Besides the composition of segment 1, some additional characters deserve a special attention in M. abyssalis gen. et sp. nov. The cuticle generally appears rather thin, and pachycycli and peg and socket joints are very indistinct. This is also common for other species of Neocentrophyidae (see e.g., Higgins 1969, 1983), whereas these structures appear much more well developed in species of Pycnophyidae (Kristensen and Higgins 1991). The presence of keel-shaped middorsal and midlateral spinose processes, with flexible posterior ends, is also shared with all other species of Neocentrophyidae (Zelinka 1928; Higgins 1969, 1983; Sørensen et al. 2010), whereas adult individuals of species of Pycnophyidae do not have midlateral processes and the middorsal ones are never flexible (Sánchez et al. 2011). Most sensory spots of the new genus and species belong to type 1 (see Nebelsick 1992), mainly consisting of one or two tufts of 8–10 cuticular papillae, each arranged around a central pore. Similar sensory spots have been found in all species of Neocentrophyidae (Higgins 1983; Neuhaus 1995; Sørensen et al. 2010; present contribution) but only in two species of Pycnophyidae (Adrianov and Malakhov 1994; Sánchez et al. 2014). Also the secondary pectinate fringes are lacking in Mixtophyes abyssalis gen. et sp. nov., which again is a trait shared with species of Neocentrophyes and Paracentrophyes (Higgins 1969, 1983; Sørensen et al. 2010; present contribution). Contrarily, most Pycnophyes and Kinorhynchus species have one or several secondary pectinate fringes that usually appear very conspicuous at SEM (Higgins 1983; Sánchez et al. 2011, 2013, 2014).

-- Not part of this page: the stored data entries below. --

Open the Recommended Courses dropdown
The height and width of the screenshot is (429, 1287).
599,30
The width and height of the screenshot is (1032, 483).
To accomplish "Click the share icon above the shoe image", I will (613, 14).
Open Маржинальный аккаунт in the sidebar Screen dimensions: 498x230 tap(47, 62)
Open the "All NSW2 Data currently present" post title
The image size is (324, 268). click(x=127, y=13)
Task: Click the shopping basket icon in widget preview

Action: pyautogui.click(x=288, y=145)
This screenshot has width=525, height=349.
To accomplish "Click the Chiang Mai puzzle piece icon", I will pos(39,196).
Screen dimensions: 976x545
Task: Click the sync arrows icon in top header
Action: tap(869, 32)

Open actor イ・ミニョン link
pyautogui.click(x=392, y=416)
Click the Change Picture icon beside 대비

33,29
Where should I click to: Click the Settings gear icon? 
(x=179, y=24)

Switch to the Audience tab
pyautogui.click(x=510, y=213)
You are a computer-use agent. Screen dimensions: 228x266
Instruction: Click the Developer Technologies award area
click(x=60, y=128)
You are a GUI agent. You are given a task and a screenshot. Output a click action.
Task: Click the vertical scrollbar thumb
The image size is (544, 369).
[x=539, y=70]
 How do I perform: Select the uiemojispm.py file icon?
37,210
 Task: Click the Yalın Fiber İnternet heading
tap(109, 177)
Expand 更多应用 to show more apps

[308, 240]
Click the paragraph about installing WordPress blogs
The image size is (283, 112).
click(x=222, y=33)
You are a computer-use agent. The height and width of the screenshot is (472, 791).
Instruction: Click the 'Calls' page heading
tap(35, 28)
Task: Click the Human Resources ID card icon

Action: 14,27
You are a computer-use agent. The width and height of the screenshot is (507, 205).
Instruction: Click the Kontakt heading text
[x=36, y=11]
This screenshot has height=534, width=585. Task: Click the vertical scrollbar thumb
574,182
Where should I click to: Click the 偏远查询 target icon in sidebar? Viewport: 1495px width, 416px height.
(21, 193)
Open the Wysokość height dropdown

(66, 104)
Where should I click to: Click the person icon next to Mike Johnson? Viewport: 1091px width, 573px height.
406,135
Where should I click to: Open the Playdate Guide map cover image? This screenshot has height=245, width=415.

Sexual dimorphism in species of Pycnophyes and Kinorhynchus is usually expressed through the presence of two or three pairs of penile spines on the last trunk segment and one pair of large ventral tubes on segment 2 (supposedly, only five out of 54 species of Pycnophyes species lack these structures, see Neuhaus 2013). Contrarily, males of Neocentrophyes and Paracentrophyes always bear only two pairs of flexible and long penile spines, one on segment 10 and one on segment 11, and lack the large ventral tubes on segment 2 (Higgins 1969, 1983; Kristensen and Higgins 1991, Sørensen et al. 2010). Males of Mixtophyes abyssalis gen. et sp. nov. have only a single pair of flexible and long penile spines, located on segment 10, and the ventral tubes on segment 2 are missing. Males of Paracentrophyes, Neocentrophyes and Mixtophyes gen. nov. share the presence of soft and flexible middorsal spines on segments 10 and 11. However, females of Paracentrophyes have rigid middorsal spines on segments 10 and 11, whereas females of Neocentrophyes and Mixtophyes gen. nov. have rigid middorsal spine (articulated) on segment 11 only, and instead a middorsal process (hence, non-articulated) on segment 10 (Higgins 1969, 1983; Sørensen et al. 2010).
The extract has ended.